■ **TASK REQUIREMENTS**: Print every line of the data word for word.

■ **DATA EXCERPTS**:
···

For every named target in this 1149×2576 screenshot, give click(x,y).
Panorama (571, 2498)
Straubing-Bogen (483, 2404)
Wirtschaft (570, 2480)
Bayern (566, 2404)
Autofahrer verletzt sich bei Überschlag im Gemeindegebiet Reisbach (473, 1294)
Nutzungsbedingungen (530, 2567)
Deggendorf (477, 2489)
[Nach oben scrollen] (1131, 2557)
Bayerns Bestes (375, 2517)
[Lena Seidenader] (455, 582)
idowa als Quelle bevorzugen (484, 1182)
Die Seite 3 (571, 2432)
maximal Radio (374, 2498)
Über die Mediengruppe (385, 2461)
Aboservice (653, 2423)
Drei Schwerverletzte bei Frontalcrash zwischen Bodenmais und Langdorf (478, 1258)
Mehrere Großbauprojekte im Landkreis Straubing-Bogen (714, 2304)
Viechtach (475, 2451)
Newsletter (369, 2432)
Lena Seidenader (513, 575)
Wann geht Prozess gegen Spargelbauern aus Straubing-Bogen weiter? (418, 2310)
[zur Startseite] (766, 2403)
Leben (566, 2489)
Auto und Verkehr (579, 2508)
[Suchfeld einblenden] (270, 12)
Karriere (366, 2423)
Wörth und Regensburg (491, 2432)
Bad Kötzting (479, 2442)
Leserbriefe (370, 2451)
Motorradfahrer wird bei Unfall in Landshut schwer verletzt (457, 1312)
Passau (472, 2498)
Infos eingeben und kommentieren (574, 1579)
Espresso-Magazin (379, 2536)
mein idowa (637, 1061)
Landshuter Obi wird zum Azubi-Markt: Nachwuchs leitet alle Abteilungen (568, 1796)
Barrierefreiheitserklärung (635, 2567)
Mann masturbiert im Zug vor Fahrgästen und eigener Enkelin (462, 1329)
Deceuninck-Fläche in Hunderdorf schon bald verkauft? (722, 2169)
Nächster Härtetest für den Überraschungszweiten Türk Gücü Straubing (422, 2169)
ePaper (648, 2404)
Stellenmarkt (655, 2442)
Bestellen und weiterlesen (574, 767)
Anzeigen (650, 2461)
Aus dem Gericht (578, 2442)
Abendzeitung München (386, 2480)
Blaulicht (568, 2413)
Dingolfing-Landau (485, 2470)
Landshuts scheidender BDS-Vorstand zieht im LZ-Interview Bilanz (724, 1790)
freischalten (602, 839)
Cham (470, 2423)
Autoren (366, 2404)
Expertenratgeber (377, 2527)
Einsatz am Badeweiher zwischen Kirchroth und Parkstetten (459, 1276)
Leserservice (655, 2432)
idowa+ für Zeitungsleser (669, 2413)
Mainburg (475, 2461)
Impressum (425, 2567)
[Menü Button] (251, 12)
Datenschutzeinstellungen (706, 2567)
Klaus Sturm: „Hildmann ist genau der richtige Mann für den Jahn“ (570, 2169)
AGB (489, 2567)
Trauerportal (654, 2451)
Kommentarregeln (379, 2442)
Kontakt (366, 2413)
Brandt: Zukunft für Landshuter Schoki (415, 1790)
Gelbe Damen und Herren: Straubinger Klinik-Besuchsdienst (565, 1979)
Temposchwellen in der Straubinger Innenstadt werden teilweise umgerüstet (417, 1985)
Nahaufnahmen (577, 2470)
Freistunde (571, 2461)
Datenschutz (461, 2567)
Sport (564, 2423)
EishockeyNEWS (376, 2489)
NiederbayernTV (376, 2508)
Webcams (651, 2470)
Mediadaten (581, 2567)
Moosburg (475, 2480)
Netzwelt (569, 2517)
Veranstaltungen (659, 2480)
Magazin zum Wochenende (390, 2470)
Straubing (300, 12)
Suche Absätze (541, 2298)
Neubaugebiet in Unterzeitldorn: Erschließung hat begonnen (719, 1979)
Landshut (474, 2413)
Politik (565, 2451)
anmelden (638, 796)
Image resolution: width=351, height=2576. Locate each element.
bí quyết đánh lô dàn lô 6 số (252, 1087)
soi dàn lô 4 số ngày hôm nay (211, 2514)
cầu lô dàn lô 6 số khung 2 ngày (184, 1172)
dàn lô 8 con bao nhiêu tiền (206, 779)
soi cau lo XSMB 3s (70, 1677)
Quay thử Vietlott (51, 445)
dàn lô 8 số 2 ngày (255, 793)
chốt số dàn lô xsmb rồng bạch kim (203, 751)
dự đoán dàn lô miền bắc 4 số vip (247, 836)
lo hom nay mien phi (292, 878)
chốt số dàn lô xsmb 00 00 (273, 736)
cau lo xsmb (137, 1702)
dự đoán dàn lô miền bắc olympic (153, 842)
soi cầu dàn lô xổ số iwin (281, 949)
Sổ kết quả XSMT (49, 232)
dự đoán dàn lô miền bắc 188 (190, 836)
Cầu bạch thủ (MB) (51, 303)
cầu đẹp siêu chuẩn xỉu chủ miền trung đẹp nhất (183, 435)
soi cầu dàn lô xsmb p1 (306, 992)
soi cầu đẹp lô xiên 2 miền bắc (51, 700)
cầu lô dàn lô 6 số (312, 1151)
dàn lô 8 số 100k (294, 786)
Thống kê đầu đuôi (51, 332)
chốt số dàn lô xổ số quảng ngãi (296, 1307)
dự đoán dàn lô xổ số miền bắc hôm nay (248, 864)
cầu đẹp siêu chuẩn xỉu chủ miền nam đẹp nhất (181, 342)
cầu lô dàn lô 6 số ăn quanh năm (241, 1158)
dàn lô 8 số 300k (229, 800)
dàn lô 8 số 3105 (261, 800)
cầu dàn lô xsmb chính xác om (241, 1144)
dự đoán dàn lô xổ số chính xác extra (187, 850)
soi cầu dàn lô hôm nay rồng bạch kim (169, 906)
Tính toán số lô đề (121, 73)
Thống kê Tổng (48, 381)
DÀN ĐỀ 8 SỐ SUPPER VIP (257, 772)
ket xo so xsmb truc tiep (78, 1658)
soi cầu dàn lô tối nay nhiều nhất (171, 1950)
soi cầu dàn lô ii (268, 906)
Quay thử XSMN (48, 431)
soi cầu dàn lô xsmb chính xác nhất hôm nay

···

■ **ANSWER SECTION**:
For every named target in this 1149×2576 screenshot, give click(x,y).
Panorama (571, 2498)
Straubing-Bogen (483, 2404)
Wirtschaft (570, 2480)
Bayern (566, 2404)
Autofahrer verletzt sich bei Überschlag im Gemeindegebiet Reisbach (473, 1294)
Nutzungsbedingungen (530, 2567)
Deggendorf (477, 2489)
[Nach oben scrollen] (1131, 2557)
Bayerns Bestes (375, 2517)
[Lena Seidenader] (455, 582)
idowa als Quelle bevorzugen (484, 1182)
Die Seite 3 (571, 2432)
maximal Radio (374, 2498)
Über die Mediengruppe (385, 2461)
Aboservice (653, 2423)
Drei Schwerverletzte bei Frontalcrash zwischen Bodenmais und Langdorf (478, 1258)
Mehrere Großbauprojekte im Landkreis Straubing-Bogen (714, 2304)
Viechtach (475, 2451)
Newsletter (369, 2432)
Lena Seidenader (513, 575)
Wann geht Prozess gegen Spargelbauern aus Straubing-Bogen weiter? (418, 2310)
[zur Startseite] (766, 2403)
Leben (566, 2489)
Auto und Verkehr (579, 2508)
[Suchfeld einblenden] (270, 12)
Karriere (366, 2423)
Wörth und Regensburg (491, 2432)
Bad Kötzting (479, 2442)
Leserbriefe (370, 2451)
Motorradfahrer wird bei Unfall in Landshut schwer verletzt (457, 1312)
Passau (472, 2498)
Infos eingeben und kommentieren (574, 1579)
Espresso-Magazin (379, 2536)
mein idowa (637, 1061)
Landshuter Obi wird zum Azubi-Markt: Nachwuchs leitet alle Abteilungen (568, 1796)
Barrierefreiheitserklärung (635, 2567)
Mann masturbiert im Zug vor Fahrgästen und eigener Enkelin (462, 1329)
Deceuninck-Fläche in Hunderdorf schon bald verkauft? (722, 2169)
Nächster Härtetest für den Überraschungszweiten Türk Gücü Straubing (422, 2169)
ePaper (648, 2404)
Stellenmarkt (655, 2442)
Bestellen und weiterlesen (574, 767)
Anzeigen (650, 2461)
Aus dem Gericht (578, 2442)
Abendzeitung München (386, 2480)
Blaulicht (568, 2413)
Dingolfing-Landau (485, 2470)
Landshuts scheidender BDS-Vorstand zieht im LZ-Interview Bilanz (724, 1790)
freischalten (602, 839)
Cham (470, 2423)
Autoren (366, 2404)
Expertenratgeber (377, 2527)
Einsatz am Badeweiher zwischen Kirchroth und Parkstetten (459, 1276)
Leserservice (655, 2432)
idowa+ für Zeitungsleser (669, 2413)
Mainburg (475, 2461)
Impressum (425, 2567)
[Menü Button] (251, 12)
Datenschutzeinstellungen (706, 2567)
Klaus Sturm: „Hildmann ist genau der richtige Mann für den Jahn“ (570, 2169)
AGB (489, 2567)
Trauerportal (654, 2451)
Kommentarregeln (379, 2442)
Kontakt (366, 2413)
Brandt: Zukunft für Landshuter Schoki (415, 1790)
Gelbe Damen und Herren: Straubinger Klinik-Besuchsdienst (565, 1979)
Temposchwellen in der Straubinger Innenstadt werden teilweise umgerüstet (417, 1985)
Nahaufnahmen (577, 2470)
Freistunde (571, 2461)
Datenschutz (461, 2567)
Sport (564, 2423)
EishockeyNEWS (376, 2489)
NiederbayernTV (376, 2508)
Webcams (651, 2470)
Mediadaten (581, 2567)
Moosburg (475, 2480)
Netzwelt (569, 2517)
Veranstaltungen (659, 2480)
Magazin zum Wochenende (390, 2470)
Straubing (300, 12)
Suche Absätze (541, 2298)
Neubaugebiet in Unterzeitldorn: Erschließung hat begonnen (719, 1979)
Landshut (474, 2413)
Politik (565, 2451)
anmelden (638, 796)
Image resolution: width=351, height=2576. Locate each element.
bí quyết đánh lô dàn lô 6 số (252, 1087)
soi dàn lô 4 số ngày hôm nay (211, 2514)
cầu lô dàn lô 6 số khung 2 ngày (184, 1172)
dàn lô 8 con bao nhiêu tiền (206, 779)
soi cau lo XSMB 3s (70, 1677)
Quay thử Vietlott (51, 445)
dàn lô 8 số 2 ngày (255, 793)
chốt số dàn lô xsmb rồng bạch kim (203, 751)
dự đoán dàn lô miền bắc 4 số vip (247, 836)
lo hom nay mien phi (292, 878)
chốt số dàn lô xsmb 00 00 (273, 736)
cau lo xsmb (137, 1702)
dự đoán dàn lô miền bắc olympic (153, 842)
soi cầu dàn lô xổ số iwin (281, 949)
Sổ kết quả XSMT (49, 232)
dự đoán dàn lô miền bắc 188 (190, 836)
Cầu bạch thủ (MB) (51, 303)
cầu đẹp siêu chuẩn xỉu chủ miền trung đẹp nhất (183, 435)
soi cầu dàn lô xsmb p1 (306, 992)
soi cầu đẹp lô xiên 2 miền bắc (51, 700)
cầu lô dàn lô 6 số (312, 1151)
dàn lô 8 số 100k (294, 786)
Thống kê đầu đuôi (51, 332)
chốt số dàn lô xổ số quảng ngãi (296, 1307)
dự đoán dàn lô xổ số miền bắc hôm nay (248, 864)
cầu đẹp siêu chuẩn xỉu chủ miền nam đẹp nhất (181, 342)
cầu lô dàn lô 6 số ăn quanh năm (241, 1158)
dàn lô 8 số 300k (229, 800)
dàn lô 8 số 3105 (261, 800)
cầu dàn lô xsmb chính xác om (241, 1144)
dự đoán dàn lô xổ số chính xác extra (187, 850)
soi cầu dàn lô hôm nay rồng bạch kim (169, 906)
Tính toán số lô đề (121, 73)
Thống kê Tổng (48, 381)
DÀN ĐỀ 8 SỐ SUPPER VIP (257, 772)
ket xo so xsmb truc tiep (78, 1658)
soi cầu dàn lô tối nay nhiều nhất (171, 1950)
soi cầu dàn lô ii (268, 906)
Quay thử XSMN (48, 431)
soi cầu dàn lô xsmb chính xác nhất hôm nay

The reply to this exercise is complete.